“La salute prima di tutto.” Un modo di dire diffuso.
Per dar ragione a questa espressione di senso comune, dunque, non si dovrebbe badare a spese, pur di stare fisicamente il meglio possibile. Non dovrebbe essere un gran problema pagare 25 euro per farsi visitare se si sta male lontano dagli orari d’ufficio dei medici di base. Non dovrebbe essere troppo difficile accettare di pagare delle tasse in più, per avere servizi più efficienti.
Le condizioni del sistema sanitario italiano
Eppure nei soli due anni dal 2009 al 2011 la percentuale di chi si è dichiarato disposto a tali sacrifici economici in Italia è calata dal 57% al 12%. E continua a calare.
La crisi ha spinto a tagliare anche sulla Sanità, riducendo i posti letto in ospedale sino a 4,2 ogni mille abitanti (con uno standard europeo di 5,5). Le sovvenzioni dello Stato arrivano alle aziende ospedaliere in base agli interventi effettuati su ciascun paziente. Non in base ai giorni di degenza necessari al paziente per essere dimesso.
Così si sono verificati casi come quello della Clinica Santa Rita (ottobre 2010), in cui si eseguivano interventi inutili (talvolta anche invasivi) per il solo scopo di ottenere finanziamenti.
Un certo grado di indipendenza è stato poi delegato a regioni e comuni, nella speranza che un’amministrazione delocalizzata desse più possibilità di controllo e fornitura di servizi più immediati.
Questo continua però a portare a uno squilibrio fra i servizi sanitari offerti al Nord e quelli al Sud e a differenze sostanziali anche fra un ospedale e un altro della stessa area geografica. Ad esempio gli screening genetici neonatali, grazie ai quali si possono scoprire malattie genetiche in tempo, sono effettuati in numero differente anche da regione a regione.
Chi può permetterselo economicamente, preferisce andare a ricevere cure nelle aziende ospedaliere più conosciute. Ad esempio in grandi città come Milano, oppure approfittare di servizi privati offerti con conti più salati dei cosiddetti “ticket”.

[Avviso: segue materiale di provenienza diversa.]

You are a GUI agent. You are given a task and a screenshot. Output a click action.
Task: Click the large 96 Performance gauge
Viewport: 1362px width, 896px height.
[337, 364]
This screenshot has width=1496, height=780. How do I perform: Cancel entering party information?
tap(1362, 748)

Si sentono spesso lamentele riguardanti i lunghi tempi d’attesa per visite specialistiche o esami. Non si deve tuttavia evitare di parlare anche della velocità (e della gratuità) con cui si muovono ambulanze e altri mezzi di soccorso in caso di emergenza. Anche questo tipo di servizio è gestito da organizzazioni quasi sempre private in convenzione con lo Stato o con enti locali. Presso tali associazioni però non operano solo dipendenti, ma anche e soprattutto volontari non necessariamente impiegati nel settore sanitario.
Il sistema sanitario statunitense e la riforma Obama
Non ovunque nei paesi sviluppati le cure mediche sono dovute a tutti. Esistono sistemi sanitari in cui si richiedono cifre dell’ordine dei migliaia di dollari anche per pochi giorni di degenza. Il sistema statunitense, ad esempio, prevede che sia quasi sempre necessario aver pagato regolarmente e saporitamente un’assicurazione sanitaria privata, per poter ottenere prestazioni sanitarie. Per quanto grave sia la propria condizione. I prezzi imposti da tali assicurazioni, infatti, variano al variare delle condizioni dei pazienti. Questi si ritrovano a dovere somme più alte proprio in conseguenza al loro stare male.
Questo sistema dava spesso luogo a situazioni di dilemmi etici. Per diminuire questi problemi, nel 2010 il presidente Obama ha attuato una riforma del sistema sanitario.
Tra i vari provvedimenti, tale riforma estende la tutela del servizio Medicaid (copertura assicurativa a prezzi ridotti per le fasce economicamente più deboli) a un maggior numero di cittadini, richiede ai datori di lavoro di contribuire almeno in parte alle spese mediche dei loro dipendenti e impone a tutti l’adesione a una assicurazione sanitaria. Con multe salate come pena. Infatti, un problema comune era anche la decisione di non assicurarsi affatto solo per risparmiare. Resta, però, la questione che chi si ritrova a dover scegliere di non spendere neanche per la propria salute (e ce ne sono ancora) non avrebbe certo il denaro per pagare la multa richiesta.